Set of tasks:
1) List every kind of ranged weapon named in the forum discussion about pre-modern armies.
2) Carry on the forum discussion about pre-modern armies and metalworking from the point where it stops.

Provided passage:
= = = =

This is a fairly significant problem when it comes to pre-modern societies as very likely the vast majority of your population is going to be farmers (who are going to both be more valuable in their fields and have limited campaign seasons further reducing how quickly and efficiently you can train them). Hence why Charioteers were often drawn from the upper social crust (or, if not drawn from it initially, very quickly stayed there). Or why there was a significant change in European armies, fortifications, et al between Antiquity (which saw adequate logistical coordination and whatnot to field enormous armies) and the Medieval era (wherein professional armies were few and far between as opposed to retainers and fyrd and whatnot).

Also, even moreso than bows and crossbows (which themselves are moreso than slings), firearms are relatively easy to arrange for coordinated volley fire. To say nothing of the morale aspect of training wherein often times archers, slingers, and so-on could fairly readily find their kills (might even see them in the act of being killed) while firearms offered a lot of distraction as well as deniability / disconnect.

All the above matters a bit less if you can actually equip, train, and maintain a standing professional army, but in the context of where Europe was at for much of CE firearms enormously streamlined the process.

... Once again I must recommend ACOUP as over time you'll pick up on a lot of stuff re:Logistics, Morale, and so-on and it tends to frame a lot of historical developments much more readily.

[1]Insofar as the ground between 60ft and 60m can be considered 'short'. While true that an English Longbow had a hypothetical maximum range of almost 300m, most bows significantly lost power after the first couple hundred feet, and if aiming to penetrate armor would be lucky past 100ft.
 

Fallowfox

Are we moomin, or are we dancer?
I didn't say iron smelting was a European invention. I said that necessity is the mother of Invention. The ways in which Europeans were able to manipulate and refine their metals a large part of why they were able to have such refined and well made suits of armor and weapons. They made alot of advancements and refinements to metal working, armor making and weapon making through their environments. The environment this happened in involved many countries constantly in a state of competition towards them. The Incans comparatively eliminated/conquered their competitors rather quickly.

= = = =

Data section:
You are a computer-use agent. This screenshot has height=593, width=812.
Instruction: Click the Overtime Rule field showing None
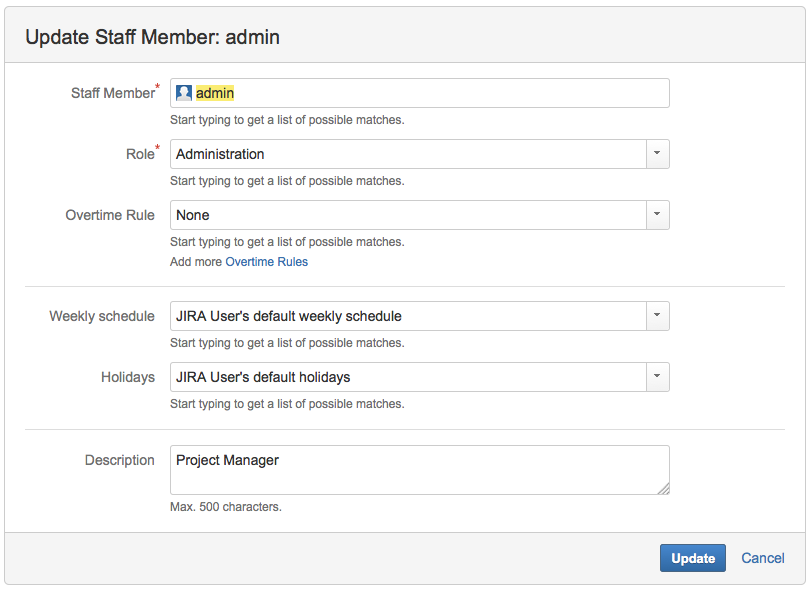point(400,215)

= = = =

Answers to the exercise:
1) Bows, crossbows, slings, firearms, and the English Longbow.

2)
There's more to it than the material used, it's how the metals were refined, smithed and so on that is important too. So I'm not simply saying they lacked iron smelting, it also concerns the techniques used to get the most out of the materials used, which can be it's own discussion altogether. The Italians in particular were famous were the high quality of armor they produced at the time the Conquistadors were active.

Which is a long way of saying, knowing that Iron can be smelted won't mean anything if you don't know the best way to shape it into something useful. What does matter is the techniques used in forging the metals.

I don't know whether the Inca's local enemies were eliminated quickly by them; I don't know the history well enough.

I agree that centuries of conflict involving sophisticated metal work explains why European conquerors had one of many technological advantage in war.
I also think having a written language may have presented a fundamental advantage over South-American cultures that didn't have this technology.
 

The_biscuits_532

Eternally Confused Feline
I don't know whether the Inca's local enemies were eliminated quickly by them; I don't know the history well enough.

I agree that centuries of conflict involving sophisticated metal work explains why European conquerors had one of many technological advantage in war.
I also think having a written language may have presented a fundamental advantage over South-American cultures that didn't have this technology.
Oddly enough, there is one former Spanish territory that doesn't have a Spanish speaking majority

Paraguay

46.3% Spanish and Guaraní (or Jopara), 34% only Guaraní, and 15.3% only Spanish; the rest speak other languages.
- Wikipedia

Apparently the main reasons were that Paraguay was relatively isolated compared to the rest of Latin America, and many of the natives flat-out refused to learn Spanish. Rural citizens are more likely to speak it, which has lead to discrimination against speakers, with the stereotype being that they're uneducated and poor.
 

Yastreb

Well-Known Member
Speaking of Paraguay, lets talk about the War of the Triple Alliance.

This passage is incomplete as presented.